2. The numbers are correct, but the unit is not what you expect.
WU's data comes directly from the hourly METAR reports (a weather telegram format used in global civil aviation) submitted by the airport.
Here's a detail: METAR records Fahrenheit integers, while WU directly displays the number without conversion or correction.
Most weather forecasting systems and meteorological models output temperatures with decimal points. The more precise your model's calculations, the easier it is to overlook this coarsest detail.
3. Shanghai Temperature Pattern
After analyzing nearly 1900 days of data from the ZSPD station, it was found that the periods of highest temperatures in Shanghai were more concentrated than expected:
All four seasons are highly concentrated between 11:00 and 13:00.
The concentration is highest at 12:00 in summer, accounting for 27.6% of the total for the entire season in a single hour.
The peak time in autumn is slightly earlier, with 10:00 being one of the high-frequency times.
Knowing the patterns is the first step, but patterns don't operate on their own. It's about knowing when the daily high temperature will occur, whether it has been surpassed, and how far it is from reaching its target.
So I built this system: before each day's settlement, it predicts as accurately as possible which Celsius level the day's highest temperature will fall.

Two out of five methods, three of which worked.
Once the market rules are clear, the next question is: how do we predict the day's highest temperature?
As a complete novice in meteorology, my first step was to ask ChatGPT: how exactly does the meteorological industry calculate the day's highest temperature, and what are some established methods? ChatGPT provided a theoretical framework, and Claude translated that framework into code.
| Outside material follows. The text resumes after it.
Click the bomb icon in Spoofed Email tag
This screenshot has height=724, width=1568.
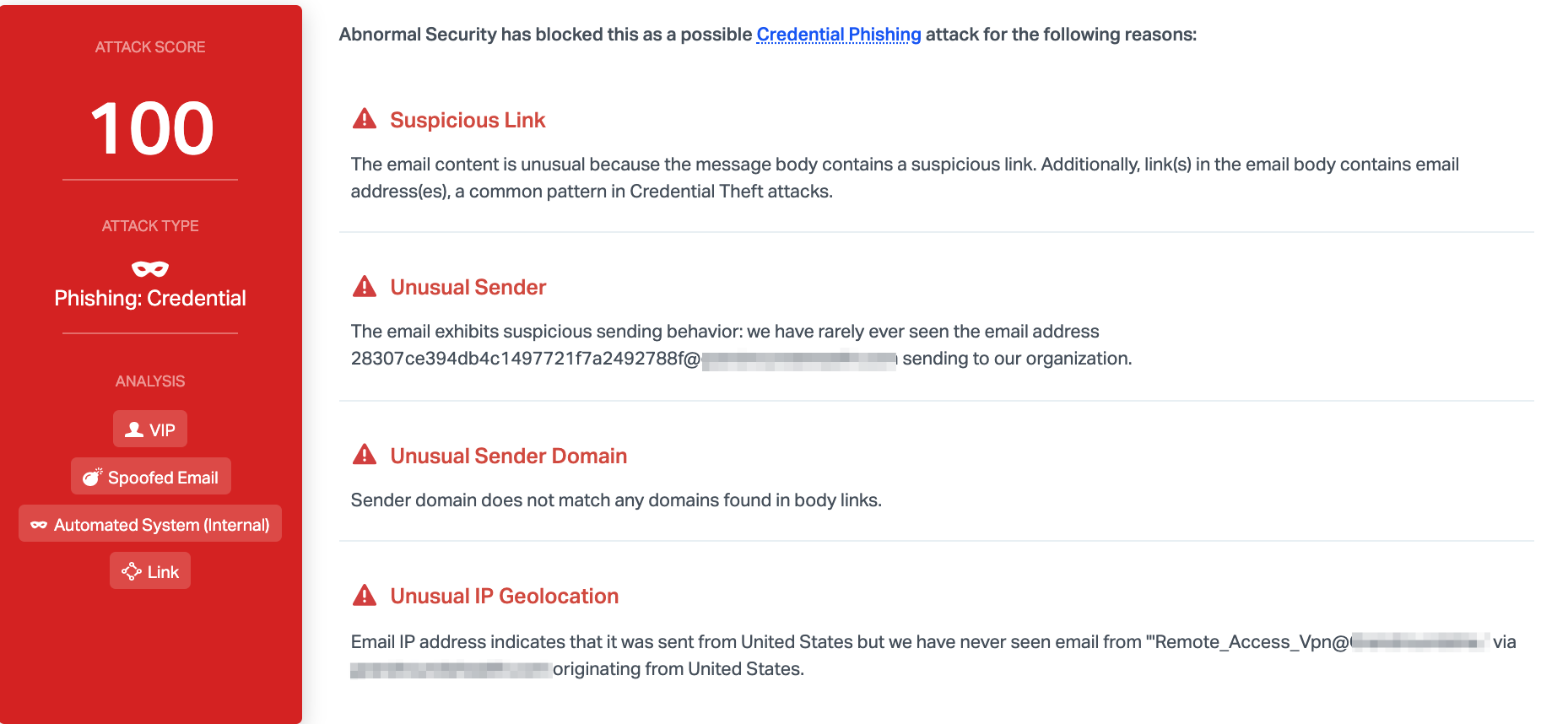92,477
Working together, the two AIs got the system up and running in a weekend.
I tried five methods in total, but only three of them worked.
It ran successfully:
1️⃣ Integrated forecast of WC + ECMWF
Predicting the highest temperature first requires data. Two sources were used:
Weather Company (WC) is a commercial weather API that provides highly accurate hourly forecast data.
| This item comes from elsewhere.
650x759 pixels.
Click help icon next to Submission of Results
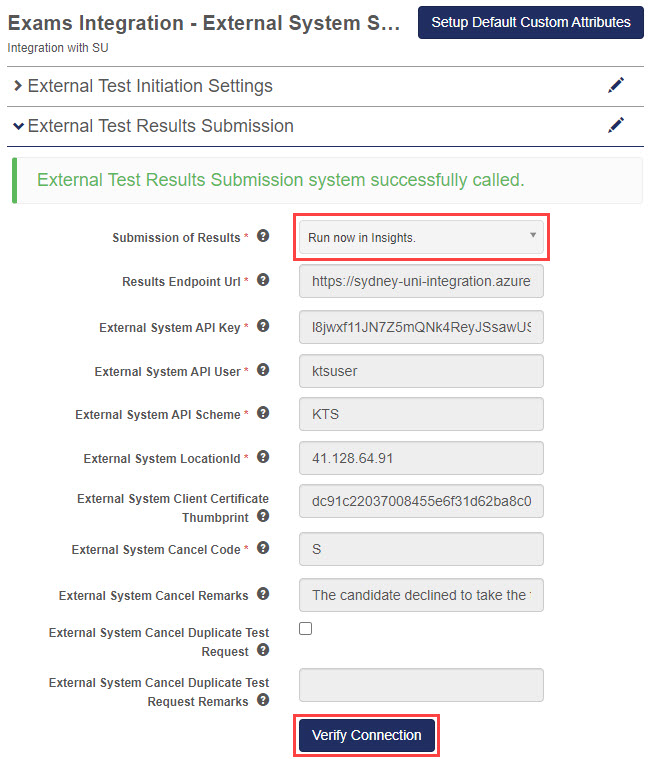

ECMWF is the European Centre for Medium-Range Weather Forecasts' global weather model, which is more sensitive to large-scale weather systems.
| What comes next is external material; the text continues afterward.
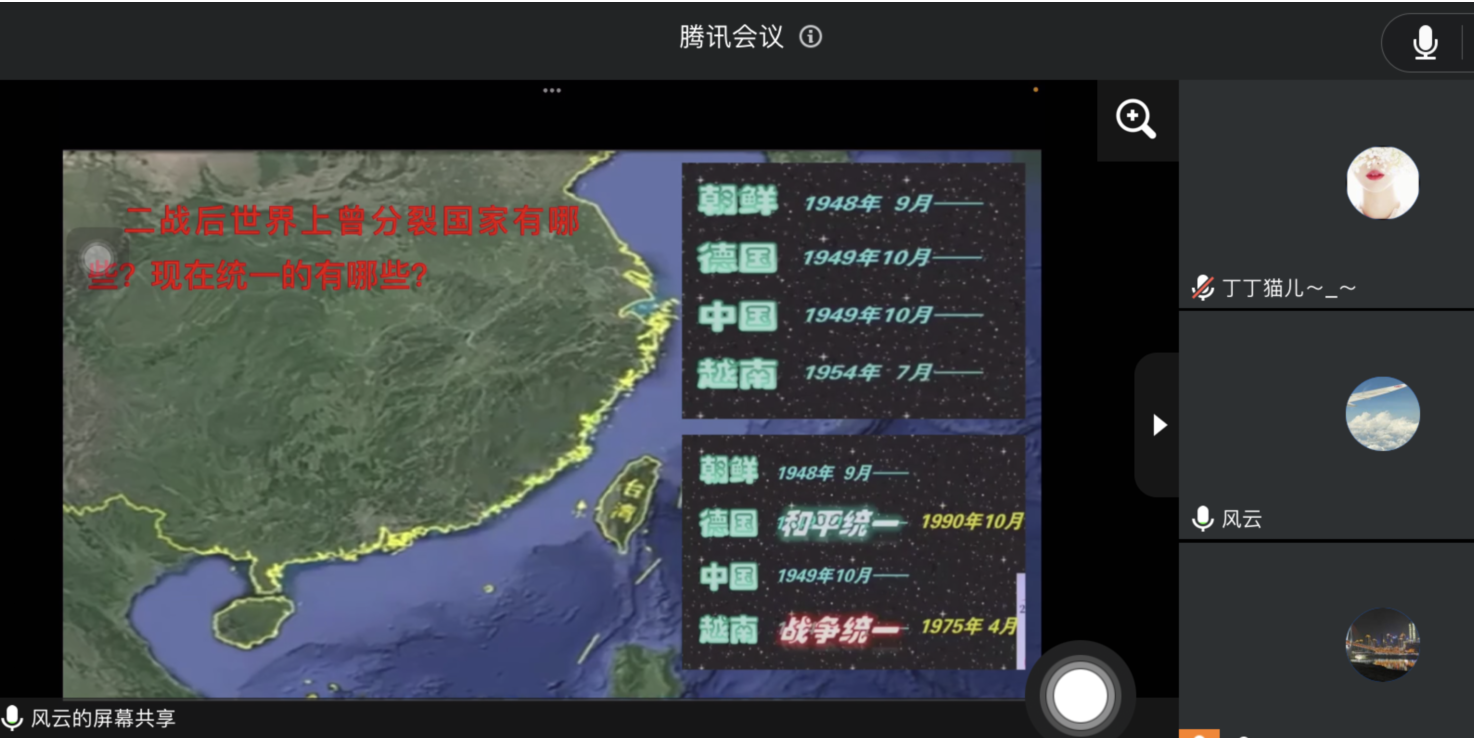The image size is (1474, 738).
Task: Click the participant name 丁丁猫儿~_~
Action: click(x=1289, y=289)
Both sources have their advantages and disadvantages, so they are weighted and voted on. The weights are dynamically adjusted based on the weather type of the day: WC is more reliable on sunny days, while ECMWF is more reliable on cloudy days with high wind speeds.
2️⃣ Real-time correction: Calculate peak values using temperature rise data
The forecast was calculated last night, but the weather has been changing all day. So what this module does is: use the actual measurement data that has already occurred this morning to estimate the highest possible temperature today.
The logic isn't complicated. We discovered that Shanghai's temperature rises fastest between 8 and 9 AM. After obtaining the measured temperature at this time, the system checks historical data: how many degrees Celsius it could rise on average at the same time and season in the past.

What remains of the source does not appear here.